[Exercise details]: Find the line that holds "Given: Click the Apr 19 at 17:31 timestamp", then repeat it and each line below it word for word through the end of the listing, leaving out pictures.

[Dataset]:
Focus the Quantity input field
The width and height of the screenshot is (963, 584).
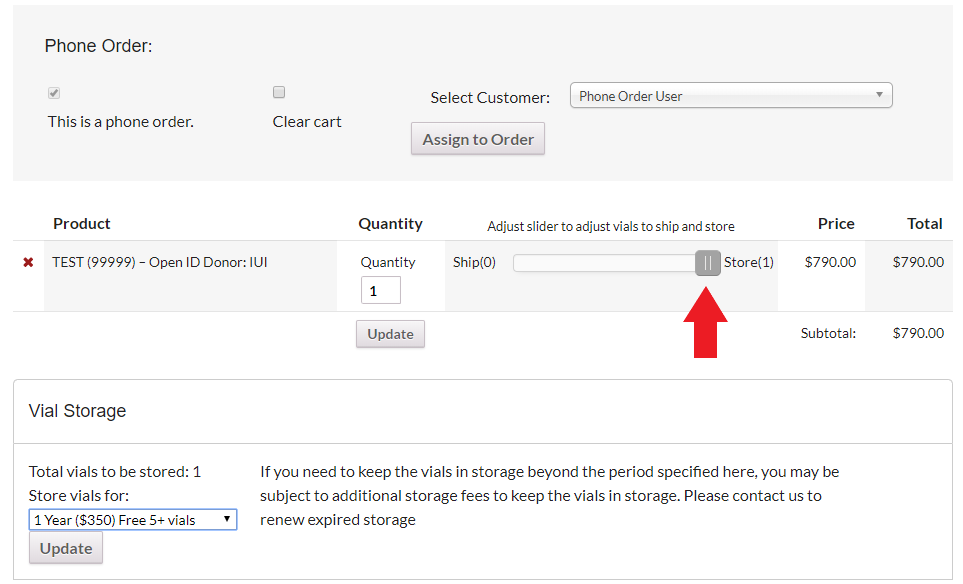pos(380,291)
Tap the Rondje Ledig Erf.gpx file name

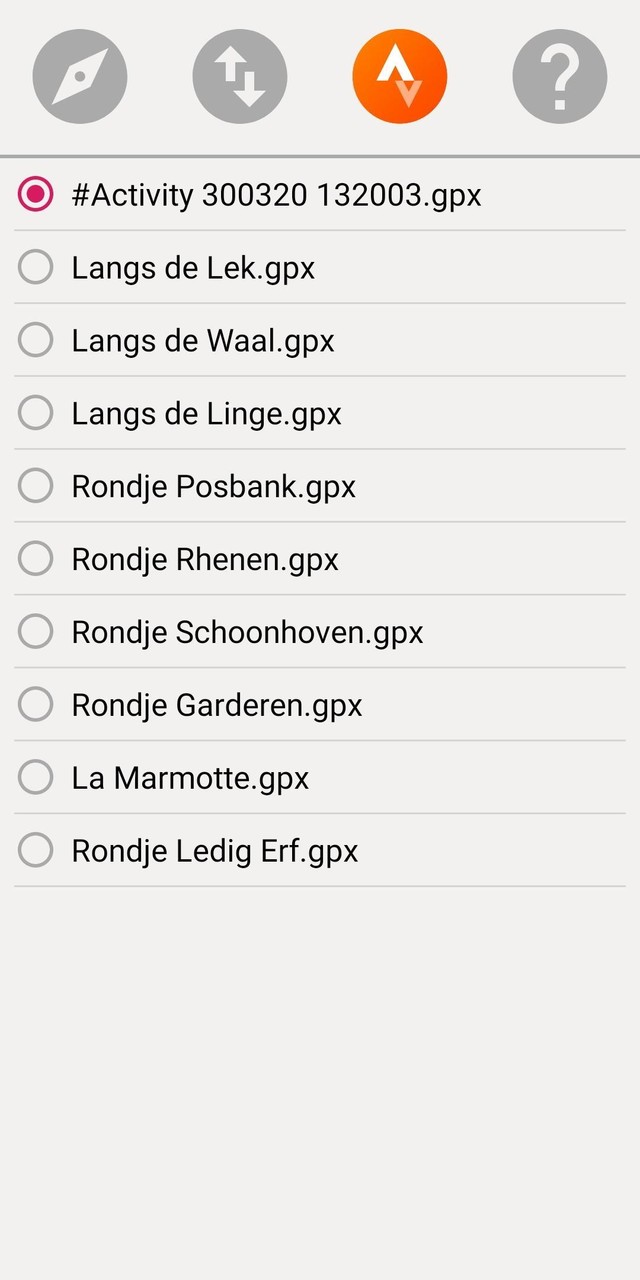pyautogui.click(x=215, y=851)
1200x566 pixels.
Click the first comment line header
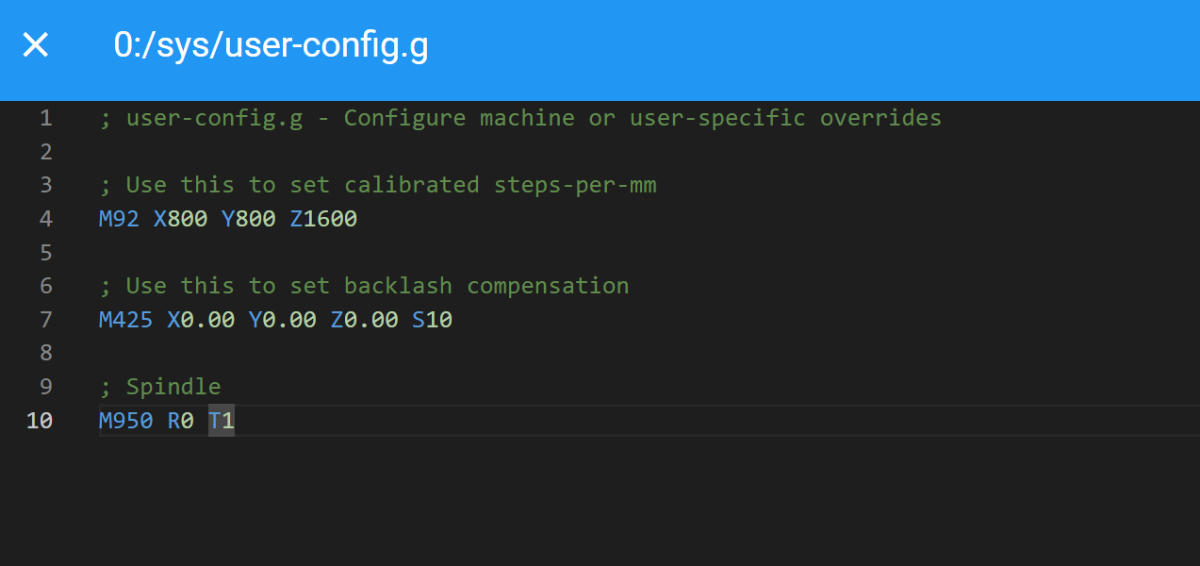coord(520,118)
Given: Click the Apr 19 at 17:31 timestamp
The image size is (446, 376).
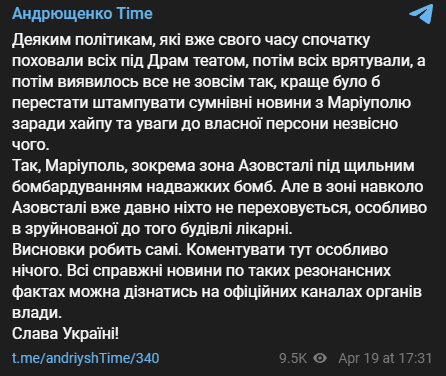Looking at the screenshot, I should click(385, 358).
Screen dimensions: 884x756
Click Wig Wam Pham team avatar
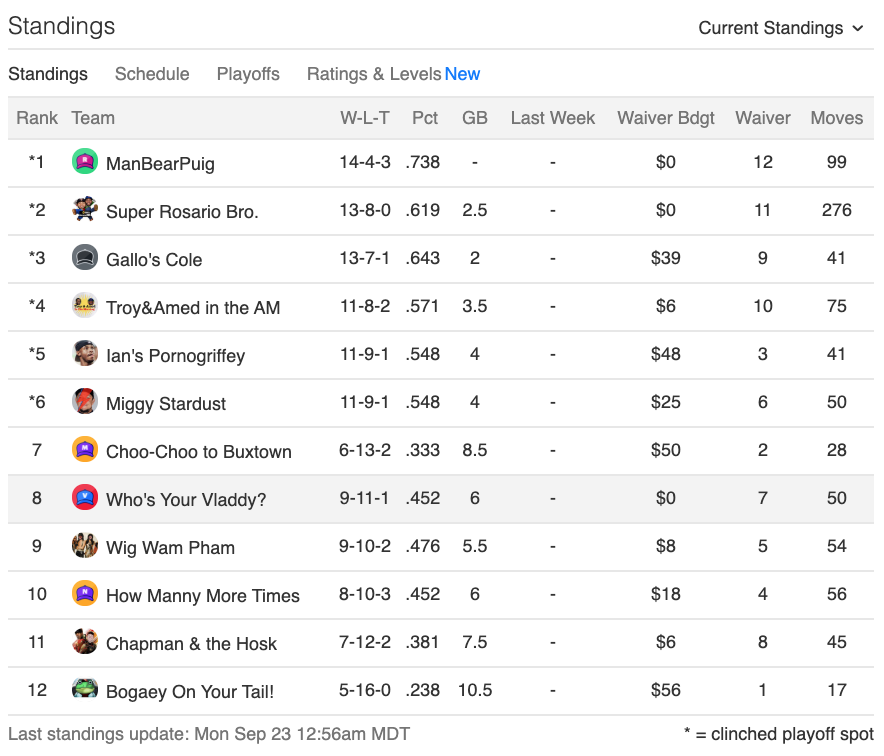(x=85, y=545)
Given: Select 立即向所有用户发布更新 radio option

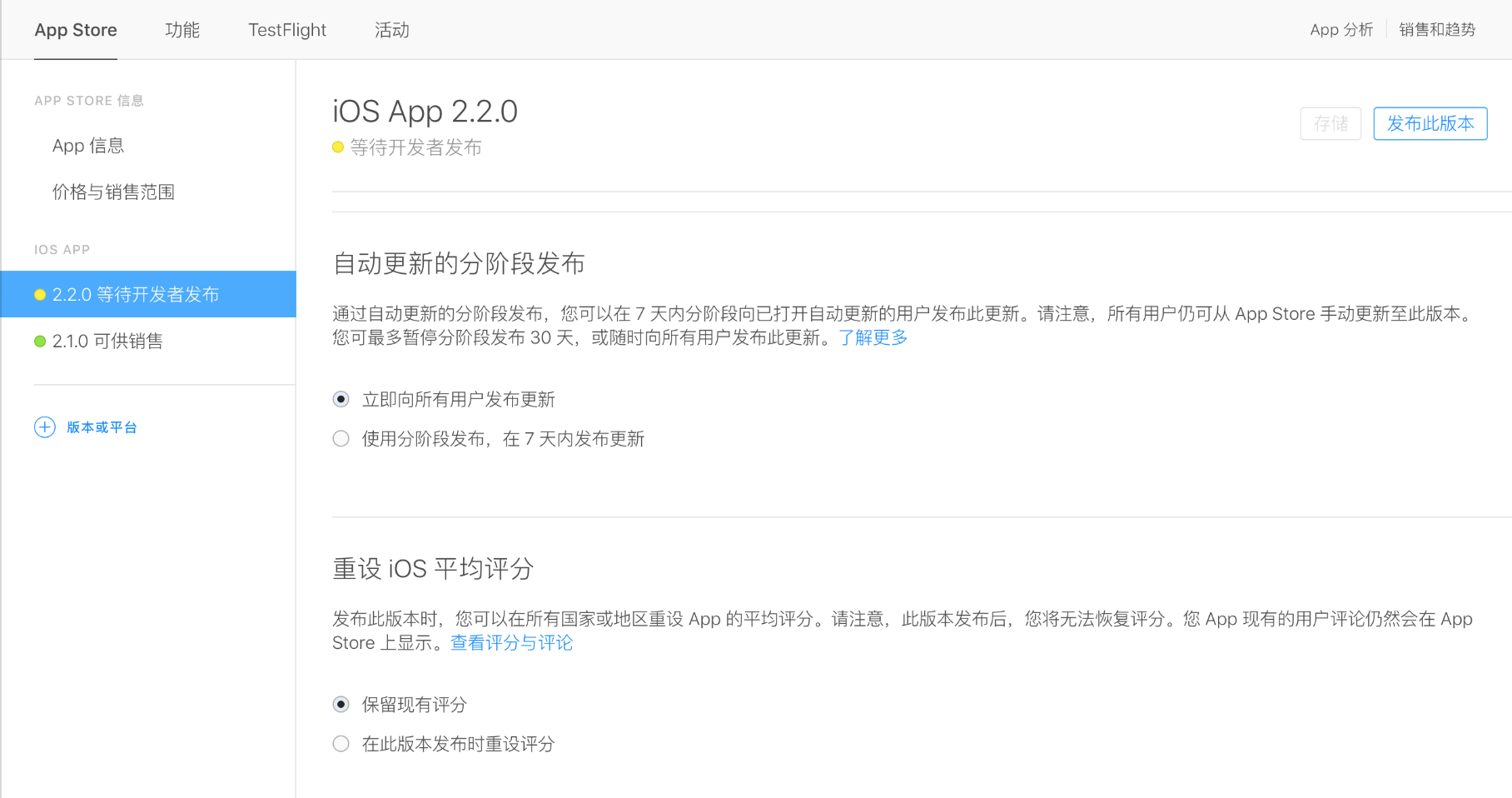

[Exercise answer]:
Given: Click the Apr 19 at 17:31 timestamp
The image size is (446, 376).
Looking at the screenshot, I should click(385, 358).
Screen dimensions: 884x756
Click Wig Wam Pham team avatar
(x=85, y=545)
Given: Select 立即向所有用户发布更新 radio option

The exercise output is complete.